Program/Source code #
// C program to perform QuickSort on a user provided array using recursion.
#include <stdio.h>
#include <stdlib.h>
int n;
void printarray(int ar[], const char *name, unsigned int size)
{
printf("%s[] = [", name);
for (unsigned int i = 0; i < size; i++)
printf(" %d", ar[i]);
puts(" ]\n");
}
void swap(int *a, int *b)
{
if(*a == *b) return;
*a = *a + *b;
*b = *a - *b;
*a = *a - *b;
}
int partition(int *ar, int low, int high)
{
int pivot = ar[high];
int i = low - 1;
for (int j = low; j < high; j++)
{
if (ar[j] <= pivot)
{
i++;
swap(&ar[i], &ar[j]);}
}
swap(&ar[i + 1], &ar[high]);
return i + 1;
}
void quickSort(int *arr, int low, int high)
{
if (low < high) {
int pi = partition(arr, low, high);
quickSort(arr, low, pi - 1);
printarray(arr, "arr", (unsigned) n);
quickSort(arr, pi + 1, high);
printarray(arr, "arr", (unsigned) n);
}
}
int main(void)
{
puts("Enter the number of elements in the array: ");
scanf("%d", &n);
int *arr = malloc((size_t) n * sizeof(n));
puts("Enter the elements of the array: ");
for (int i = 0; i < n; i++) {
printf("%d: ", i);
scanf("%d", &arr[i]);
}
quickSort(arr, 0, n - 1);
}
Explanation #
The program starts with asking the user to enter the size of the array and then assigns it space with malloc. Then the user enters the elements of the array. We then call the quickSort function on the array. We check if low is less than high, if it is then we will pick a pivot element, and partition the array into two halves. We will then recursively sort the left side of the array and the right side of the array.
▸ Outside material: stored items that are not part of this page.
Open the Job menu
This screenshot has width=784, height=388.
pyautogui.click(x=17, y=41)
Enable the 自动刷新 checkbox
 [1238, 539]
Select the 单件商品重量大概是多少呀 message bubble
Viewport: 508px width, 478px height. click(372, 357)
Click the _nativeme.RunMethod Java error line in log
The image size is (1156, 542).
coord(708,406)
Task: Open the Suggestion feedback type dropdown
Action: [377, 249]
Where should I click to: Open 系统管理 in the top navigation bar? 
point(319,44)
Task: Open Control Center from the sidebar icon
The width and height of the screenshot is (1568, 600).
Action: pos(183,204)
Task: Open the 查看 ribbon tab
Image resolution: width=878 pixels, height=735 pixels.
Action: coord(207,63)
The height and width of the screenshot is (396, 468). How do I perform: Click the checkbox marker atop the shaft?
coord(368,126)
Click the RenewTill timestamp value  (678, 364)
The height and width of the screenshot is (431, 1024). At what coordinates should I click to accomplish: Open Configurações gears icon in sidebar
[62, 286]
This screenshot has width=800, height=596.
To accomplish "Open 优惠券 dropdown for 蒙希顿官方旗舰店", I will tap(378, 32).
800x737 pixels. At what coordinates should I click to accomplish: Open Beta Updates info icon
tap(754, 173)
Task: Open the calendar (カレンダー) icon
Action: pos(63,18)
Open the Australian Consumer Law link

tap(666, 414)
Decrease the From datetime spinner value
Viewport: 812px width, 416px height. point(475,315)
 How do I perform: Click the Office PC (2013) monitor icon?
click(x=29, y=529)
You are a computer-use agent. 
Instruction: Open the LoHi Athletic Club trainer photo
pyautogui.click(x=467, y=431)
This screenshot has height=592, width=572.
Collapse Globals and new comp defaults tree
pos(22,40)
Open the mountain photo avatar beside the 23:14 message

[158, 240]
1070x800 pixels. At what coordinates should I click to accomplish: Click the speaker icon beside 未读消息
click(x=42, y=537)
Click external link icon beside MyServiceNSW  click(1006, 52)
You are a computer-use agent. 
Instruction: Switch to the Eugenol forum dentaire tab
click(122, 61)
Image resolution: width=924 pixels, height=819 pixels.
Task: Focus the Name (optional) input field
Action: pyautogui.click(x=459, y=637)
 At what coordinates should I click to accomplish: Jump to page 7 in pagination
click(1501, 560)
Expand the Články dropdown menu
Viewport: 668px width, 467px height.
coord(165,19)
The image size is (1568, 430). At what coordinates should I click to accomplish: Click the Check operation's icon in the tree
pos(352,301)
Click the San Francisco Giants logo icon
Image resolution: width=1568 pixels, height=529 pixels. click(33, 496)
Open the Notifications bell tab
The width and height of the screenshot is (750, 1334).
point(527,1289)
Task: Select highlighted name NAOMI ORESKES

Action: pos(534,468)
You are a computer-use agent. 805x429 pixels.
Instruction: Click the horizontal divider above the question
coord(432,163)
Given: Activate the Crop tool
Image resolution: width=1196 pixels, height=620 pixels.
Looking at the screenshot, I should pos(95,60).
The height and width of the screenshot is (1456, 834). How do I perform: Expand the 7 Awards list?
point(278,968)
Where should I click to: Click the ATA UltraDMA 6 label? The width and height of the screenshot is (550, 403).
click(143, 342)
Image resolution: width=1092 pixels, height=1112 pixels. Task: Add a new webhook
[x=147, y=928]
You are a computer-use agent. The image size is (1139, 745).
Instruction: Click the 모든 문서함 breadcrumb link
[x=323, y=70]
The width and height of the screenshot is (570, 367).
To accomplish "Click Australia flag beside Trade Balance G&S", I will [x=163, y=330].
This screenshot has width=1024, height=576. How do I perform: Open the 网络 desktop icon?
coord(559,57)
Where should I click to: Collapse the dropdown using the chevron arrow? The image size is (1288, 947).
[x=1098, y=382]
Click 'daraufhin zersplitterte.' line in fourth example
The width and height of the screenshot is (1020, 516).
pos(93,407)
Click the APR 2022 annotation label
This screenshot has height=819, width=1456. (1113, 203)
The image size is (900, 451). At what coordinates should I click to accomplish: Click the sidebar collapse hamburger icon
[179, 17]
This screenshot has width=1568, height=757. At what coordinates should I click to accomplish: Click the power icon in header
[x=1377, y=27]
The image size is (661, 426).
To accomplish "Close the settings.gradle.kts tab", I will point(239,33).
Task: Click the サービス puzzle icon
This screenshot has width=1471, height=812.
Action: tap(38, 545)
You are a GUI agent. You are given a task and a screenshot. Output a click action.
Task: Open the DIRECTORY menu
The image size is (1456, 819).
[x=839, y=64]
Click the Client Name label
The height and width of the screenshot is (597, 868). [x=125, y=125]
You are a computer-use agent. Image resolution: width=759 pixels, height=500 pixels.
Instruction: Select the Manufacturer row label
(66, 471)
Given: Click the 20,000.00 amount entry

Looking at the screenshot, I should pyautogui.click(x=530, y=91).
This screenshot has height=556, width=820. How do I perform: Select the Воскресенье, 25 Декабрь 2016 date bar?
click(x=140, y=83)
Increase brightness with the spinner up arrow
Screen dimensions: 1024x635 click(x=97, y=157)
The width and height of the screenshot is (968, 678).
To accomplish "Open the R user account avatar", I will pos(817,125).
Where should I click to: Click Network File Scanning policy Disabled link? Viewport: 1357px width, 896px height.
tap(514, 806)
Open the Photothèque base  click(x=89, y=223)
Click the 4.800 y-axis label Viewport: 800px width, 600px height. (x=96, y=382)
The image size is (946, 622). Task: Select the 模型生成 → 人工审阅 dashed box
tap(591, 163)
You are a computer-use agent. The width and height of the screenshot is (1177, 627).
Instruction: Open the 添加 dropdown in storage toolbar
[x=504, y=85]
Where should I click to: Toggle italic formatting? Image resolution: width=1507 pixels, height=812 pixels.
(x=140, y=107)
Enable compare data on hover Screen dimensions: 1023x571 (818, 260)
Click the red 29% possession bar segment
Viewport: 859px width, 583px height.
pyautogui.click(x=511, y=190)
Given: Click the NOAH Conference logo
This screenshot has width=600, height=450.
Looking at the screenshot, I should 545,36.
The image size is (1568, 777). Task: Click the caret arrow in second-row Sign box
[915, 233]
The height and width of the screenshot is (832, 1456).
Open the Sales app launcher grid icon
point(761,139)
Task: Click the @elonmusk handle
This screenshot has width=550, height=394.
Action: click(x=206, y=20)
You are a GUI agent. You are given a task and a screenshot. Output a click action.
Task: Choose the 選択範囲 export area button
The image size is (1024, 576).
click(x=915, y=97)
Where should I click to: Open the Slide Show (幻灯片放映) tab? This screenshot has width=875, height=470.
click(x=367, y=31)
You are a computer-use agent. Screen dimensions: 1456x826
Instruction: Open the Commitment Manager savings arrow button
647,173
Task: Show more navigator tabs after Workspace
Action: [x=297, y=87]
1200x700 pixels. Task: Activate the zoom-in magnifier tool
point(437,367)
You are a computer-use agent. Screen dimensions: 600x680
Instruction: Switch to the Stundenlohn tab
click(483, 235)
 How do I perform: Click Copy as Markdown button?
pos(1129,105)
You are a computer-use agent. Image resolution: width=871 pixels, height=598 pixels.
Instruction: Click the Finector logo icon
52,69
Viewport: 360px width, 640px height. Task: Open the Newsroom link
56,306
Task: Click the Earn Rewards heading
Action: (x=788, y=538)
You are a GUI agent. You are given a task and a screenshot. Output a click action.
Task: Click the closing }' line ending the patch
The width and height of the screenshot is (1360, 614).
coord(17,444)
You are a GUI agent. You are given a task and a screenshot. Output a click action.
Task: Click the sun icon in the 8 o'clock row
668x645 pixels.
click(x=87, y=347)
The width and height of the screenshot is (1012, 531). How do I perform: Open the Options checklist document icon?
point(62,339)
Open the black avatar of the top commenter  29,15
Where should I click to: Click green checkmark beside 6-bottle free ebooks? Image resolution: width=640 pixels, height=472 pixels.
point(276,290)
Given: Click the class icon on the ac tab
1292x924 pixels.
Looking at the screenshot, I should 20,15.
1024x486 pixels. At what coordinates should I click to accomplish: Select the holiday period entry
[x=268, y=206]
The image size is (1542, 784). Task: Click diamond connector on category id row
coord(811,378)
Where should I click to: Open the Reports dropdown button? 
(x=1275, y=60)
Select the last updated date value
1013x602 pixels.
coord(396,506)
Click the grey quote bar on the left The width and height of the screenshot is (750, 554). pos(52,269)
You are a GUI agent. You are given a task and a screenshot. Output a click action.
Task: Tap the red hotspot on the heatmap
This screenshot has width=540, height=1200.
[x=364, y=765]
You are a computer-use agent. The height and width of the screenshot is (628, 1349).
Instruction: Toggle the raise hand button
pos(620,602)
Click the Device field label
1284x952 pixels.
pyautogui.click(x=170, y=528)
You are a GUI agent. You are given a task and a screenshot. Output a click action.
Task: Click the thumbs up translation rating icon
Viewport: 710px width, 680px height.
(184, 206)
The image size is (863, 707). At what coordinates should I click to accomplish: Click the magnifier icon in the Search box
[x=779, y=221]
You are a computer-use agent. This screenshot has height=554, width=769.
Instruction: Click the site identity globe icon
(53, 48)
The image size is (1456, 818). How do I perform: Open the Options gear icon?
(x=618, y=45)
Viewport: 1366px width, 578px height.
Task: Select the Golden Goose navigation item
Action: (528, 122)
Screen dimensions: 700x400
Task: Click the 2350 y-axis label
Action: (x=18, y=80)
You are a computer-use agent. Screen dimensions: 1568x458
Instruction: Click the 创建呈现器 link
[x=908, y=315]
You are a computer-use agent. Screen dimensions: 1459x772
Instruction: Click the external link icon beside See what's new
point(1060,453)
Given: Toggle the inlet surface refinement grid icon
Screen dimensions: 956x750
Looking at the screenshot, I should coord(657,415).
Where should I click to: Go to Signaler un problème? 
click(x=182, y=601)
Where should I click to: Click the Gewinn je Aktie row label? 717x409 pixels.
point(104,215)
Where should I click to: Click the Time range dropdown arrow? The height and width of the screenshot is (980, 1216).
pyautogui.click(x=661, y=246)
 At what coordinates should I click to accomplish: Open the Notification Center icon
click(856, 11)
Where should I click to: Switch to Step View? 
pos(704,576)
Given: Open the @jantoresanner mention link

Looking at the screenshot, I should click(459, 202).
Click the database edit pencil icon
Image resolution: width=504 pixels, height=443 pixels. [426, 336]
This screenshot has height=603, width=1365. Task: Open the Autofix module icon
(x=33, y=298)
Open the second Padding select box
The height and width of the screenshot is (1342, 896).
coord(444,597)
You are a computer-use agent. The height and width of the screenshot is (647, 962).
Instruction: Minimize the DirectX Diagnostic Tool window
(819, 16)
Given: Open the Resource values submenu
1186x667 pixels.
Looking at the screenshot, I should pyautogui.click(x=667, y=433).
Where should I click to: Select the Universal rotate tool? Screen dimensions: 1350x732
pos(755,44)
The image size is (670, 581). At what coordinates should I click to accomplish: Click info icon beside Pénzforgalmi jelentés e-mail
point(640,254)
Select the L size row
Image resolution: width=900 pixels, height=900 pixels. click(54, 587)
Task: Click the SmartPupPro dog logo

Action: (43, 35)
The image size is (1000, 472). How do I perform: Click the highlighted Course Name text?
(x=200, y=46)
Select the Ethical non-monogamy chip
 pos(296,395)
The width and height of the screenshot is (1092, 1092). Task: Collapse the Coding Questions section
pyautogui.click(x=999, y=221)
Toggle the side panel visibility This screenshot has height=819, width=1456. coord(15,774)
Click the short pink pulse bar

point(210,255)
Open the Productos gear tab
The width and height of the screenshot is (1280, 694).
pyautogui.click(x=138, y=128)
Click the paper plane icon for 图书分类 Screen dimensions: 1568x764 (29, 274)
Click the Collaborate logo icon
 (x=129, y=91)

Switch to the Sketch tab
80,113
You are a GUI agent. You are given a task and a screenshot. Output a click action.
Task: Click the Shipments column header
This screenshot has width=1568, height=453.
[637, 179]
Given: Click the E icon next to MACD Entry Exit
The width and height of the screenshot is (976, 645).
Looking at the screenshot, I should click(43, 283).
We will then return the array.
Output #
> ./quicksort-func
Enter the number of elements in the array:
7
Enter the elements of the array:
0: 9
1: 69
2: 12
3: 34
4: 22
5: 1
6: 7
arr[] = [ 1 7 12 34 22 9 69 ]
arr[] = [ 1 7 9 34 22 12 69 ]
arr[] = [ 1 7 9 12 22 34 69 ]
arr[] = [ 1 7 9 12 22 34 69 ]
arr[] = [ 1 7 9 12 22 34 69 ]
arr[] = [ 1 7 9 12 22 34 69 ]
arr[] = [ 1 7 9 12 22 34 69 ]
arr[] = [ 1 7 9 12 22 34 69 ]
arr[] = [ 1 7 9 12 22 34 69 ]
arr[] = [ 1 7 9 12 22 34 69 ]
Time and space complexity analysis for QuickSort algorithm #
Time complexity #
The time complexity of the quick sort algorithm is O(N log N).
Space Complexity #
The space complexity of the algorithm is O(n).